Accordingly, Dream Guitars is exactly the place you want to come to if the instrument you’re looking for is off the beaten path (just look at the country roads that lead to our showroom), masterfully constructed and exceedingly rare. When one of our clients came to us with his collection of Holy Grail guitars, Paul was more than ready to help out. One quick flight to New York and a careful car trip back, and Dream Guitars has now gotten a hold of three irresistably collection-worthy instruments: a 1935 Larson Brothers Prairie State 15″, a 1938 Larson Euphonon Dreadnought, and the grand master of all–an all-original 1930 Martin 000-45! This last one is particularly difficult to find: there were only 21 made in 1930. Add to that the voice, with all its 86 years’ of music, and the completely original state of its parts (right down to the cast iron key for the case), and the chances of finding a guitar like this in the wild are nigh impossible.
Valued at $135,000, this Martin is an incredible find, and Paul was able to line up a buyer within a matter of days.
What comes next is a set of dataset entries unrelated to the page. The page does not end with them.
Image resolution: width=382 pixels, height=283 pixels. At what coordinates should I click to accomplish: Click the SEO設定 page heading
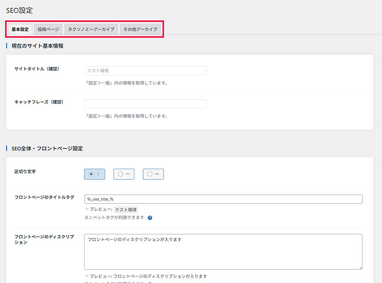pos(20,10)
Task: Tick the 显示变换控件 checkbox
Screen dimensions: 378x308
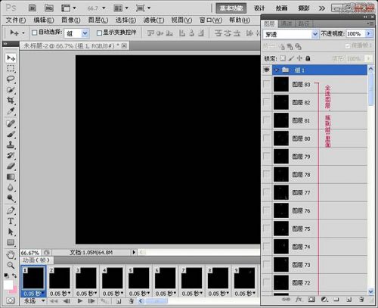Action: pyautogui.click(x=99, y=33)
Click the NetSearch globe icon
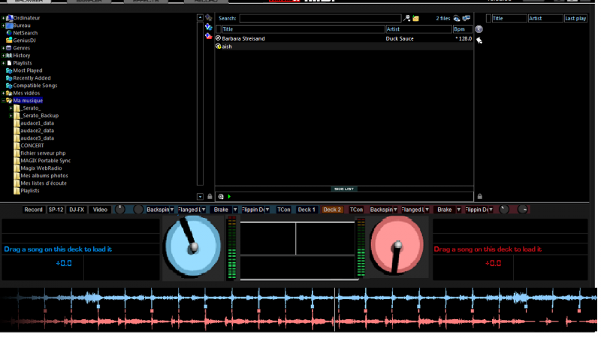Screen dimensions: 601x338 9,33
Soon the chalice will be passed and this Holy Grail guitar will be en route to its new owner. In quick order, the Larson Prairie State also sold as well, and both guitars are going to trusted clients who respect the historicity of these instruments. This is what it’s all about for us: connecting players and collectors across state lines (and national borders) to foster a healthy market for the exchange of these irreplaceable instruments.
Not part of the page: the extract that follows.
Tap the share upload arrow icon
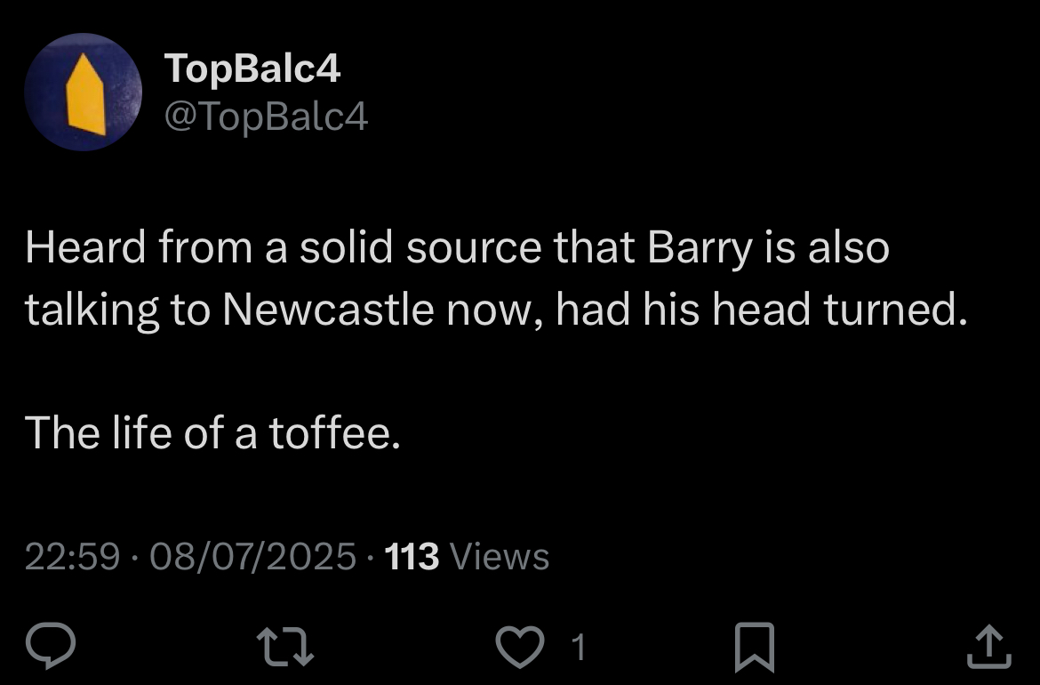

Before we let this one go, however, Paul wanted to compare it with some of the contemporary voices that we have in the shop, so we set up a little taste test between the 1930 Martin 000-45 and a McConnell 16 Inch, Matsuda M1, a Traugott R, and a Wingert 00. Here’s Paul:
“The taste test was really fun. Dream Guitars is well known for representing many modern makers who are moving toward something different than traditional, vintage voicing, who instead search for new, individual forms of expression and musicality by chasing the fascinating new ideas in their heads. It’s wonderful to have a chance to play many of these prewar Martin guitars because they are quite different from these contemporary builds. On the one hand, it’s nearly impossible to replicate what happens to a guitar after 80 or 100 years of being in the world. The finish gases off or is worn off, and the wood dries out while millions of notes vibrate through its fibers. This chronological process yields a distinct kind of energy and body–something that contemporary builders of traditional styles are seeking to recreate. A similar, but distinct quality of energy can also be found in the very finest modern guitars, even after just one year of being played in and opening up.
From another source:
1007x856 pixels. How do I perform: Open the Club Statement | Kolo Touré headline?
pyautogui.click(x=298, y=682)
The advances in bracing and voicing for the modern guitar, I believe, allow us to get closer to a sound that’s comparable to these prewar instruments, but much earlier in the guitar’s life. I attribute quite a lot of these advances to one simple thing: how much time each builder spends on one guitar. If they take their painstaking time to consider whether or not to pass the top through the thickness sander one more time, or to take one more pass with a chisel at the scallop of a brace. Constantly tapping the wood and striving for their own unique tone. To me that’s why you can pick up a recent McConnell, Traugott, Tippin, or Somogyi, to name a few, and feel the same sort of inspiration you feel from one of these outstanding vintage Martin guitars. It’s not the same voice, but the combination of so many advances in construction and voicing definitely allow these new instruments to compete on the same field as Holy Grail guitars. I truly believe we are in the Golden Age with dozens of makers building their own versions of luthier history.”